Dr. Kenes echoed the importance of early intervention. “We know that antibiotics within the first hour improve survival, so give those up front early and make them a priority,” he said. But speed is not the only important consideration: Finding the source of the infection also is critical to helping the clinician empirically choose an appropriate broad-spectrum antibiotic, Dr. Kenes noted.
“You have to look at the anatomic site of infection and typical pathogens that might reside there [when making an empirical choice for antibiotics],” he said. “If we’re considering peritonitis, then [it is important to] cover the bugs that might cause infection there. If we’re thinking meningitis, then we [focus on] different antibiotics and different dosing for specific organisms. Importantly, we can tailor our antibiotic selection as well as dosing to optimize pharmacokinetic and pharmacodynamic parameters to tailor to that specific infection.”
“When we’re choosing antibiotics, it’s important to take into account our hospital and local community antibiogram and look at just what those resistant factors are,” explained Dr. Gerlach, a specialty practice pharmacist in the surgical ICU at the Ohio State University Wexner Medical Center, in Columbus. “Once we use that to make an initial antibiotic choice, we want to make sure that we’re obtaining appropriate cultures. Using rapid diagnostic testing can definitely play a role in helping to identify organisms as well as common resistance genes much sooner than traditional cultures would have done.”
The sepsis guidelines recommend that appropriate routine microbiological cultures, including blood, be obtained before starting antimicrobial therapy. “The reason why we feel good about making that recommendation is by marrying it to antibiotic stewardship,” explained Mitchell M. Levy, MD, MCCM, of Brown University in Providence, R.I., who was one of the founders of the Surviving Sepsis campaign in 2000.
As soon as the test results are available, he said, clinicians can narrow the spectrum. However, for the benefits of such testing to be fully realized, hospitals need to have robust antibiotic stewardship programs in place, Dr. Levy noted—which is why the updated sepsis guidelines emphasize the need for ASPs in hospitals.
The panel suggested that a treatment duration of seven to 10 days is adequate for most serious infections with sepsis and septic shock, and said patients should be assessed daily to determine whether antibiotics should be de-escalated.
A broader change in the current guidelines is the absence of pediatric recommendations because children have different needs. Work to develop pediatric guidelines is in process and will be available at a later date, the panel said.
Overall, the committee identified 93 statements on early management and resuscitation of patients with sepsis or septic shock. The results yielded 32 strong recommendations, 39 weak recommendations and 18 best-practice statements. No recommendation was provided for four questions.
Many Moving Parts
The guidelines took four years to revise, according to Laura E. Evans, MD, FCCM, the co-chair of the committee. “One of the big challenges that faced this group is that the Sepsis-3 definitions were copublished by the SCCM and the European Society of Intensive Care Medicine,” Dr. Evans explained. “They redefined sepsis as a life-threatening organ dysfunction caused by dysregulated host response to infection; septic shock [was deemed a] subset of sepsis with circulatory and cellular metabolic dysfunction associated with a higher risk of mortality. They eliminated the term ‘severe sepsis.’”
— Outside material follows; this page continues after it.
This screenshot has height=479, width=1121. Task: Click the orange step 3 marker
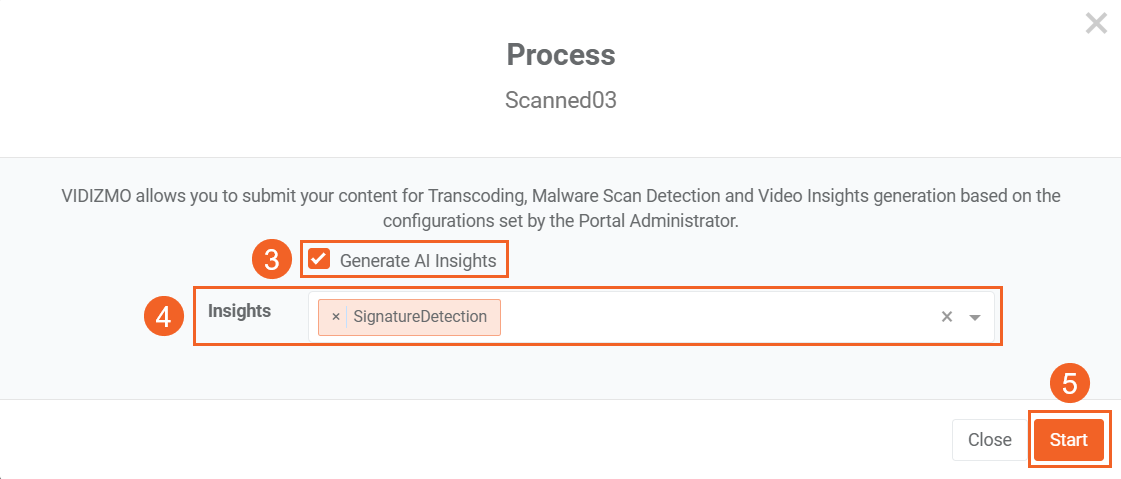pos(270,260)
Although such changes in terminology are important, for Dr. Rhodes, the initial resuscitation of patients with sepsis is a key consideration. “If we are looking at the initial resuscitation,” he said, “there are three key components to think about: getting control of the source of the infection; giving early antibiotics; and getting on with the resuscitation. Sometimes, all three elements will have to happen in parallel.”